Scripture Reading for Today:

Psalm 42; Zechariah 8:1-17; Matthew 8:14-17, 28-34

Psalm 42

For the director of music. A maskil of the Sons of Korah.

42:1 As the deer pants for streams of water,

so my soul pants for you, my God.

2 My soul thirsts for God, for the living God.

When can I go and meet with God?

3 My tears have been my food

day and night,

while people say to me all day long,

“Where is your God?”

4 These things I remember

as I pour out my soul:

how I used to go to the house of God

under the protection of the Mighty One

with shouts of joy and praise

among the festive throng.

5 Why, my soul, are you downcast?

Why so disturbed within me?

Put your hope in God,

for I will yet praise him,

my Savior and my God.

6 My soul is downcast within me;

therefore I will remember you

from the land of the Jordan,

the heights of Hermon—from Mount Mizar.

7 Deep calls to deep

in the roar of your waterfalls;

all your waves and breakers

have swept over me.

8 By day the Lord directs his love,

at night his song is with me—

a prayer to the God of my life.

9 I say to God my Rock,

“Why have you forgotten me?

Why must I go about mourning,

oppressed by the enemy?”

10 My bones suffer mortal agony

as my foes taunt me,

saying to me all day long,

“Where is your God?”

11 Why, my soul, are you downcast?

Why so disturbed within me?

Put your hope in God,

for I will yet praise him,

my Savior and my God.

Zechariah 8:1-17

The Lord Promises to Bless Jerusalem

8:1 The word of the Lord Almighty came to me.

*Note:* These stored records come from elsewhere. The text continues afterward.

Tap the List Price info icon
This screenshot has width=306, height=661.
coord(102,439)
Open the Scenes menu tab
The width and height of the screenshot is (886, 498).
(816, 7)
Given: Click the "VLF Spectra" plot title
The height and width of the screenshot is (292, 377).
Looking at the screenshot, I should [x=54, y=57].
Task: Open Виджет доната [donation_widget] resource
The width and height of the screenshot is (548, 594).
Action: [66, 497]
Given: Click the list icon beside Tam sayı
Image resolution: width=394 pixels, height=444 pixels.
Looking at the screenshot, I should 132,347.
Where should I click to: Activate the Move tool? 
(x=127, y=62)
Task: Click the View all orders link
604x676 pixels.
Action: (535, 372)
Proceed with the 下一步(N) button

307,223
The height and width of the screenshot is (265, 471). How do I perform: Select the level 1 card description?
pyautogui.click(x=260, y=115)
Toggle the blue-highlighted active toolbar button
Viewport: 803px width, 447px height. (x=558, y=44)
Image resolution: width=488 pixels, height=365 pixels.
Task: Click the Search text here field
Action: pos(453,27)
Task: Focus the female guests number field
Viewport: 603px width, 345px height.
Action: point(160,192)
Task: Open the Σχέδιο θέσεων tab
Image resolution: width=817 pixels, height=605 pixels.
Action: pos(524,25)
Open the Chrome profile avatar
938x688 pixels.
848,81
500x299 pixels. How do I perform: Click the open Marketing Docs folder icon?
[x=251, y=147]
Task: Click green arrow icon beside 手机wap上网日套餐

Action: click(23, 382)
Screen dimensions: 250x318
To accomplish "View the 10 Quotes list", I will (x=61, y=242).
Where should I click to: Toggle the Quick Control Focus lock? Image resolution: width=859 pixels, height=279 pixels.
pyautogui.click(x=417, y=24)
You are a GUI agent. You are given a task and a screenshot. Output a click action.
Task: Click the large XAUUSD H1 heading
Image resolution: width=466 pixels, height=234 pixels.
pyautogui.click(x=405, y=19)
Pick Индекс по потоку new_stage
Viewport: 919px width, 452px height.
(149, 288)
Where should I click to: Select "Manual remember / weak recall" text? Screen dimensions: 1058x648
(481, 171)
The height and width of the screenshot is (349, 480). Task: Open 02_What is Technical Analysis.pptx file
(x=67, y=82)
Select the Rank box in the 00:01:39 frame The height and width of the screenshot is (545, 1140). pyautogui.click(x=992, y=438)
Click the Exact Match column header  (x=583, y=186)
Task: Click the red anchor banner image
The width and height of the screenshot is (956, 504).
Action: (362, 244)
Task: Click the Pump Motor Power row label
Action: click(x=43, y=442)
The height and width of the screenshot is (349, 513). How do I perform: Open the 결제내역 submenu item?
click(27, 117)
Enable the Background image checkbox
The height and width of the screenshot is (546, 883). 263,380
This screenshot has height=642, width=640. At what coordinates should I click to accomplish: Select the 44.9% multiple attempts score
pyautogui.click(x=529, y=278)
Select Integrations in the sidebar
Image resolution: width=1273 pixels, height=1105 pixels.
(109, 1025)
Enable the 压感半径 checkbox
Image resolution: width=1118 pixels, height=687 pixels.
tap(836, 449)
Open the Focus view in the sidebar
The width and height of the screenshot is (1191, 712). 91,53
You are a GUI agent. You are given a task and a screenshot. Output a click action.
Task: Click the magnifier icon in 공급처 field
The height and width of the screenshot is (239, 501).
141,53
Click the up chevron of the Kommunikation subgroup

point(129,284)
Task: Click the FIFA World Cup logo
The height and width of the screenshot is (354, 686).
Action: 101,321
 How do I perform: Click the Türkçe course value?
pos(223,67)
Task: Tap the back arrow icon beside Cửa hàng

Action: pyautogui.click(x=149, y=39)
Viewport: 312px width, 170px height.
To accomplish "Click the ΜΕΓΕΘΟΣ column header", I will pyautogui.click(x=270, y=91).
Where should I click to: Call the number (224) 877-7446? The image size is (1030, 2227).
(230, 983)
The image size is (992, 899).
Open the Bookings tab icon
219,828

2 This is what the Lord Almighty says: “I am very jealous for Zion; I am burning with jealousy for her.”

3 This is what the Lord says: “I will return to Zion and dwell in Jerusalem. Then Jerusalem will be called the Faithful City, and the mountain of the Lord Almighty will be called the Holy Mountain.”

4 This is what the Lord Almighty says: “Once again men and women of ripe old age will sit in the streets of Jerusalem, each of them with cane in hand because of their age. 5 The city streets will be filled with boys and girls playing there.”

6 This is what the Lord Almighty says: “It may seem marvelous to the remnant of this people at that time, but will it seem marvelous to me?” declares the Lord Almighty.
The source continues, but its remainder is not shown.